Alex LeBrun, who leads the Wit.ai team within Facebook, says that artificial intelligence not only makes M better for accomplishing generalized tasks, but also for cases with very special exceptions, like traveling with an infant or during blackout dates. It also means that as AI grows, so does M’s capabilities. He’s hopeful that in even three years, M will be able to call the cable company or DMV and wait on hold for users.
“The true added value of a service like M is to be able to fulfill your request even if it’s a little bit specific or weird,” LeBrun says, ”It will do it even if it’s complex and not the mainstream case.”
And M learns as it goes along. Right now, it’s not robust enough to stand alone. A team of “AI trainers” works with the program, and if there’s a request that M doesn’t understand the trainers take over. M then learns from what the human trainer does, and can use that technique with later requests. There’s also an element of randomness built into the program, LeBrun says, to bring it closer to human learning. This means that it will sometimes try to find novel, more efficient ways to do a common task.
“AI trainer” is a new position, and one that even Facebook is still trying to figure out. They do say, however, that it’s not a job for researchers and engineers, but instead more geared for people with customer service experience. As time goes on, Facebook will be able to evaluate how many requests require human interference, but the eventual hope is that humans won’t be needed at all in the future.

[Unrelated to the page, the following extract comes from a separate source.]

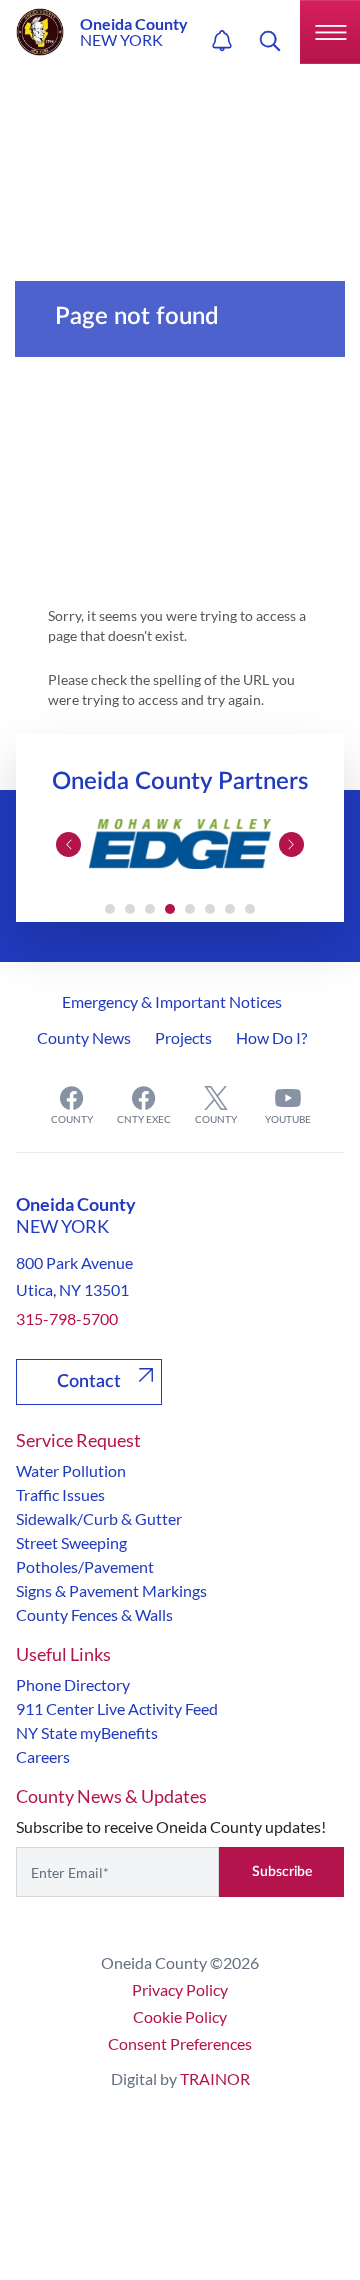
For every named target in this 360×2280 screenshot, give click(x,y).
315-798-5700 (67, 1318)
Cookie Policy (180, 2016)
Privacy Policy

These are essential to the development process, though, because their job is twofold: serve as a the last line of defense for quality control, and teach the AI.
And with human intelligence as the gatekeeper, M can be used as a sandbox for FAIR’s development. “As soon as they have something to test, it will surface in M, because with our training and supervision, it’s really risk-free,” LeBrun says.
The M platform is built entirely on Wit.ai’s platform (mainly developed before Facebook), but FAIR also will be using the deep learning data gathered from users interacting with the personal assistant AI.
Facebook In The Community
“The research we do, we’re doing it in the open. Pretty much everything we do is published, a lot of the code we write is open-sourced,” LeCun says. Those publications are available on Facebook’s research site, and also ArXiv, a library of research papers in computer science, mathematics, and physics.
This goes for a lot of the artificial intelligence community. LeCun has been a leading figure in developing Torch, a C++ library for AI development. Along with the rest of the team at Facebook, he works with researchers at Twitter and Google’s DeepMind to make Torch a better tool for everyone. (Many of these experts now in the field were once students of LeCun, as well.)
Anything else they might publish, from work that could be integrated in medical imaging or self-driving cars, is open to be used to further the field, LeCun says. The work that Facebook does is important to Facebook users, but at its core the research team strides towards furthering humanity’s collective knowledge of how to better emulate intelligence with machinery.
This is why Facebook is an important part of the artificial intelligence community, and why the community itself is so important.
“The scenario you seen in a Hollywood movie, in which some isolated guy in Alaska comes up with a fully-functional AI system that nobody else is anywhere close to is completely impossible,” LeCun said, “This is one of the biggest, most complicated scientific challenges of our time, and not any single entity, even a big company can solve it by itself. It has to be a collaborative effort between the entire research and development community.”